(Pixel coordinate grounding data)

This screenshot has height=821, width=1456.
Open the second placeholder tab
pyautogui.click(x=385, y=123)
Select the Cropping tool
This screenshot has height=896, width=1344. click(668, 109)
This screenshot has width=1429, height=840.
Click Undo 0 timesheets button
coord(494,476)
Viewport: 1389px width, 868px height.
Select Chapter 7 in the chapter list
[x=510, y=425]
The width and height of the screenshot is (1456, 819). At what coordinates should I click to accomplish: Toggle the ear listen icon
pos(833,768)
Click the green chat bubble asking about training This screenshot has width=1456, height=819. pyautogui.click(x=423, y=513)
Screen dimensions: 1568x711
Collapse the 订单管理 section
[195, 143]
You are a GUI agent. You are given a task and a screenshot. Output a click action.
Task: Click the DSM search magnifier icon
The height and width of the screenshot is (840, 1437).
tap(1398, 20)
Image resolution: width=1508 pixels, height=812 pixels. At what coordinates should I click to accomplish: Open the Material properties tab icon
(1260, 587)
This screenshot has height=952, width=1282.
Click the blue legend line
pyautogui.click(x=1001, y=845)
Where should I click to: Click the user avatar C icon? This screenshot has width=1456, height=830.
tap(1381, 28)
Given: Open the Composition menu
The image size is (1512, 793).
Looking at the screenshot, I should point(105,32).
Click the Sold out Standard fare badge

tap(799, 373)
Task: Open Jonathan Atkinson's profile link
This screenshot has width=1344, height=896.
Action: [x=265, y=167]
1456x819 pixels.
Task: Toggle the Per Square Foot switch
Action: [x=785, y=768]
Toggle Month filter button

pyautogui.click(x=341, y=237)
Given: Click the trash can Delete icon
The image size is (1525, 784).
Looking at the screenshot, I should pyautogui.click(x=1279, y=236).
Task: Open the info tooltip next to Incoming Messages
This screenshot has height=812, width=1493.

**WORK ORDER**
Output the lines of the records above exactly as they appear, from the line containing "The width and" through the line containing "Screen dimensions: 1568x711".

**RESULT OF THE TASK**
The width and height of the screenshot is (1456, 819). At what coordinates should I click to accomplish: Toggle the ear listen icon
pos(833,768)
Click the green chat bubble asking about training This screenshot has width=1456, height=819. pyautogui.click(x=423, y=513)
Screen dimensions: 1568x711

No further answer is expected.